Saved data entries:
.....

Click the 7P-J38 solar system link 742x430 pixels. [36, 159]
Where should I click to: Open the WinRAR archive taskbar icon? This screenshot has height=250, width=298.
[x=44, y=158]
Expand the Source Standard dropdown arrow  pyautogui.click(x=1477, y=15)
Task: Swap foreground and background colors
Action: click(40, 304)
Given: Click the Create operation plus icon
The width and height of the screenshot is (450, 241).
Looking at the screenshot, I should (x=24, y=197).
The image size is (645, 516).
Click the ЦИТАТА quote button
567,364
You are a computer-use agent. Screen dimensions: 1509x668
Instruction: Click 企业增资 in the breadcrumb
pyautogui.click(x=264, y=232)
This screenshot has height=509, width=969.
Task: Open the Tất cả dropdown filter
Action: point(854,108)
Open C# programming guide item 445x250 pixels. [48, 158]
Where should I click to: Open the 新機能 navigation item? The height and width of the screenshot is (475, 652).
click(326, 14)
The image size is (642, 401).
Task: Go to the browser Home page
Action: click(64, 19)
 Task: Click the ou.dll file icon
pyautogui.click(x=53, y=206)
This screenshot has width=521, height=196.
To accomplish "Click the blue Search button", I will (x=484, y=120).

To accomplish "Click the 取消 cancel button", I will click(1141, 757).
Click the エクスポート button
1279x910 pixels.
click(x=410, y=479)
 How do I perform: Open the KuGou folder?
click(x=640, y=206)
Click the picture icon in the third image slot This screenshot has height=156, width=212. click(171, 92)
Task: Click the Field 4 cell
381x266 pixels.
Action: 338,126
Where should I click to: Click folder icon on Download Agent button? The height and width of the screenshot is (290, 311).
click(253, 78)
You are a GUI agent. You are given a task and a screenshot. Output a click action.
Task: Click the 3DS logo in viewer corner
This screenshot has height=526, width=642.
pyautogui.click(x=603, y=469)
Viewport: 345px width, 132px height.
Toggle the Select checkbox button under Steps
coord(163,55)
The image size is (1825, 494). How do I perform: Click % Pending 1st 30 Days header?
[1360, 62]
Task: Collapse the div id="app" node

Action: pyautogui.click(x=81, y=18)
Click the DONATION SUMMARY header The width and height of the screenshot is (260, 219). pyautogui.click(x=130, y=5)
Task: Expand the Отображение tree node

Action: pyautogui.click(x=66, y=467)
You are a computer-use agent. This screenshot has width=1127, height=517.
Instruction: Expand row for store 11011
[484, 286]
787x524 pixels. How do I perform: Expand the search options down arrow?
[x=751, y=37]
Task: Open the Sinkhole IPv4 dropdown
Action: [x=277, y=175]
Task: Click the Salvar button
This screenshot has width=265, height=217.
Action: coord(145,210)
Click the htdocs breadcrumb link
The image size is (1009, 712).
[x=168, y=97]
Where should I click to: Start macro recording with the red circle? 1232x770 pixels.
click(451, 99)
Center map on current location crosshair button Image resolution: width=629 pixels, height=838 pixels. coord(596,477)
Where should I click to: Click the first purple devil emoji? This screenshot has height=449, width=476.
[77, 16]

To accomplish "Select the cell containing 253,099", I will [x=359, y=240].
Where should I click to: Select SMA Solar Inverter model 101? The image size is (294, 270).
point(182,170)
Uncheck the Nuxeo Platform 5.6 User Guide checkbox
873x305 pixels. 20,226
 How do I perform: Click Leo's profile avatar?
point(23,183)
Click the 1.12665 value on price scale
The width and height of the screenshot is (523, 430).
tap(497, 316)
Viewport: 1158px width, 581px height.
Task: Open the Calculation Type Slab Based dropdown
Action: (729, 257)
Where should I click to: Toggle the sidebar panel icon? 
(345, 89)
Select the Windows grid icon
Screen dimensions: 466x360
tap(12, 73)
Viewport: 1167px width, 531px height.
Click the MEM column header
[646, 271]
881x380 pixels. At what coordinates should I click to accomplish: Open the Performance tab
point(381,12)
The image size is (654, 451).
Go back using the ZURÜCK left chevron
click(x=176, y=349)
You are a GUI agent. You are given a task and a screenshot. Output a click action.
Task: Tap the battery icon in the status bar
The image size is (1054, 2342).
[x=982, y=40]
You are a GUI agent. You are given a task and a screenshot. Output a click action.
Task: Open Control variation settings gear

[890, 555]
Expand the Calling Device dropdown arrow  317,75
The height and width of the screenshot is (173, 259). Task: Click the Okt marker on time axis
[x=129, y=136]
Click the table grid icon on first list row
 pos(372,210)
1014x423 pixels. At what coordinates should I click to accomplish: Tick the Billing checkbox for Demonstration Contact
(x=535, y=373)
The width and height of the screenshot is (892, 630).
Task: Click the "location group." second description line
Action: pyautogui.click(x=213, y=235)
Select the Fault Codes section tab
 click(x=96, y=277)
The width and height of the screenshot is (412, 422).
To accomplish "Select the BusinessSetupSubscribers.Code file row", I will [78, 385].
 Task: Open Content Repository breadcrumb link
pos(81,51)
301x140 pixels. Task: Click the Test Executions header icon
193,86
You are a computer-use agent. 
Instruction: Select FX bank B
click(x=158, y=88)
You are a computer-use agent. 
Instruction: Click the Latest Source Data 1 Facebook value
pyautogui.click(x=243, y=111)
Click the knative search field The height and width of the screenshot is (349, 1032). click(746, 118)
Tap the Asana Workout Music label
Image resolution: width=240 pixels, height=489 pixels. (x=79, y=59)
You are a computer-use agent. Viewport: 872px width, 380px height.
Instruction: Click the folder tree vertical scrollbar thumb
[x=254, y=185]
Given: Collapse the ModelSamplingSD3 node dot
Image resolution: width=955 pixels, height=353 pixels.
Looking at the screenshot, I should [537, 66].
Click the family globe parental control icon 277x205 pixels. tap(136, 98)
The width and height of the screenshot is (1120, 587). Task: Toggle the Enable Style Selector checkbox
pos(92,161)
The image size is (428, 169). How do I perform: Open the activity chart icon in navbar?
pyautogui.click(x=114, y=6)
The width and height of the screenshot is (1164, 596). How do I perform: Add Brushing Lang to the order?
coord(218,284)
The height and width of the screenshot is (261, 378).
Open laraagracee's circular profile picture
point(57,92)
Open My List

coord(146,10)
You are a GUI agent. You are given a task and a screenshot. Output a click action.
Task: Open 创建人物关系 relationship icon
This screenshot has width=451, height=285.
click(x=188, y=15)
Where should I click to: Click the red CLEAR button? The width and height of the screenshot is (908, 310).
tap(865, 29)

.....

▶ _YOUR TASK_:
Output every entry word for word.

▶ _EXPECTED OUTPUT_:
Click the 7P-J38 solar system link 742x430 pixels. [36, 159]
Where should I click to: Open the WinRAR archive taskbar icon? This screenshot has height=250, width=298.
[x=44, y=158]
Expand the Source Standard dropdown arrow  pyautogui.click(x=1477, y=15)
Task: Swap foreground and background colors
Action: click(40, 304)
Given: Click the Create operation plus icon
The width and height of the screenshot is (450, 241).
Looking at the screenshot, I should (x=24, y=197).
The image size is (645, 516).
Click the ЦИТАТА quote button
567,364
You are a computer-use agent. Screen dimensions: 1509x668
Instruction: Click 企业增资 in the breadcrumb
pyautogui.click(x=264, y=232)
This screenshot has height=509, width=969.
Task: Open the Tất cả dropdown filter
Action: point(854,108)
Open C# programming guide item 445x250 pixels. [48, 158]
Where should I click to: Open the 新機能 navigation item? The height and width of the screenshot is (475, 652).
click(326, 14)
The image size is (642, 401).
Task: Go to the browser Home page
Action: click(64, 19)
 Task: Click the ou.dll file icon
pyautogui.click(x=53, y=206)
This screenshot has width=521, height=196.
To accomplish "Click the blue Search button", I will (x=484, y=120).

To accomplish "Click the 取消 cancel button", I will click(1141, 757).
Click the エクスポート button
1279x910 pixels.
click(x=410, y=479)
 How do I perform: Open the KuGou folder?
click(x=640, y=206)
Click the picture icon in the third image slot This screenshot has height=156, width=212. click(171, 92)
Task: Click the Field 4 cell
381x266 pixels.
Action: 338,126
Where should I click to: Click folder icon on Download Agent button? The height and width of the screenshot is (290, 311).
click(253, 78)
You are a GUI agent. You are given a task and a screenshot. Output a click action.
Task: Click the 3DS logo in viewer corner
This screenshot has height=526, width=642.
pyautogui.click(x=603, y=469)
Viewport: 345px width, 132px height.
Toggle the Select checkbox button under Steps
coord(163,55)
The image size is (1825, 494). How do I perform: Click % Pending 1st 30 Days header?
[1360, 62]
Task: Collapse the div id="app" node

Action: pyautogui.click(x=81, y=18)
Click the DONATION SUMMARY header The width and height of the screenshot is (260, 219). pyautogui.click(x=130, y=5)
Task: Expand the Отображение tree node

Action: pyautogui.click(x=66, y=467)
You are a computer-use agent. This screenshot has width=1127, height=517.
Instruction: Expand row for store 11011
[484, 286]
787x524 pixels. How do I perform: Expand the search options down arrow?
[x=751, y=37]
Task: Open the Sinkhole IPv4 dropdown
Action: [x=277, y=175]
Task: Click the Salvar button
This screenshot has width=265, height=217.
Action: coord(145,210)
Click the htdocs breadcrumb link
The image size is (1009, 712).
[x=168, y=97]
Where should I click to: Start macro recording with the red circle? 1232x770 pixels.
click(451, 99)
Center map on current location crosshair button Image resolution: width=629 pixels, height=838 pixels. coord(596,477)
Where should I click to: Click the first purple devil emoji? This screenshot has height=449, width=476.
[77, 16]

To accomplish "Select the cell containing 253,099", I will [x=359, y=240].
Where should I click to: Select SMA Solar Inverter model 101? The image size is (294, 270).
point(182,170)
Uncheck the Nuxeo Platform 5.6 User Guide checkbox
873x305 pixels. 20,226
 How do I perform: Click Leo's profile avatar?
point(23,183)
Click the 1.12665 value on price scale
The width and height of the screenshot is (523, 430).
tap(497, 316)
Viewport: 1158px width, 581px height.
Task: Open the Calculation Type Slab Based dropdown
Action: (729, 257)
Where should I click to: Toggle the sidebar panel icon? 
(345, 89)
Select the Windows grid icon
Screen dimensions: 466x360
tap(12, 73)
Viewport: 1167px width, 531px height.
Click the MEM column header
[646, 271]
881x380 pixels. At what coordinates should I click to accomplish: Open the Performance tab
point(381,12)
The image size is (654, 451).
Go back using the ZURÜCK left chevron
click(x=176, y=349)
You are a GUI agent. You are given a task and a screenshot. Output a click action.
Task: Tap the battery icon in the status bar
The image size is (1054, 2342).
[x=982, y=40]
You are a GUI agent. You are given a task and a screenshot. Output a click action.
Task: Open Control variation settings gear

[890, 555]
Expand the Calling Device dropdown arrow  317,75
The height and width of the screenshot is (173, 259). Task: Click the Okt marker on time axis
[x=129, y=136]
Click the table grid icon on first list row
 pos(372,210)
1014x423 pixels. At what coordinates should I click to accomplish: Tick the Billing checkbox for Demonstration Contact
(x=535, y=373)
The width and height of the screenshot is (892, 630).
Task: Click the "location group." second description line
Action: pyautogui.click(x=213, y=235)
Select the Fault Codes section tab
 click(x=96, y=277)
The width and height of the screenshot is (412, 422).
To accomplish "Select the BusinessSetupSubscribers.Code file row", I will [78, 385].
 Task: Open Content Repository breadcrumb link
pos(81,51)
301x140 pixels. Task: Click the Test Executions header icon
193,86
You are a computer-use agent. 
Instruction: Select FX bank B
click(x=158, y=88)
You are a computer-use agent. 
Instruction: Click the Latest Source Data 1 Facebook value
pyautogui.click(x=243, y=111)
Click the knative search field The height and width of the screenshot is (349, 1032). click(746, 118)
Tap the Asana Workout Music label
Image resolution: width=240 pixels, height=489 pixels. (x=79, y=59)
You are a computer-use agent. Viewport: 872px width, 380px height.
Instruction: Click the folder tree vertical scrollbar thumb
[x=254, y=185]
Given: Collapse the ModelSamplingSD3 node dot
Image resolution: width=955 pixels, height=353 pixels.
Looking at the screenshot, I should [537, 66].
Click the family globe parental control icon 277x205 pixels. tap(136, 98)
The width and height of the screenshot is (1120, 587). Task: Toggle the Enable Style Selector checkbox
pos(92,161)
The image size is (428, 169). How do I perform: Open the activity chart icon in navbar?
pyautogui.click(x=114, y=6)
The width and height of the screenshot is (1164, 596). How do I perform: Add Brushing Lang to the order?
coord(218,284)
The height and width of the screenshot is (261, 378).
Open laraagracee's circular profile picture
point(57,92)
Open My List

coord(146,10)
You are a GUI agent. You are given a task and a screenshot. Output a click action.
Task: Open 创建人物关系 relationship icon
This screenshot has width=451, height=285.
click(x=188, y=15)
Where should I click to: Click the red CLEAR button? The width and height of the screenshot is (908, 310).
tap(865, 29)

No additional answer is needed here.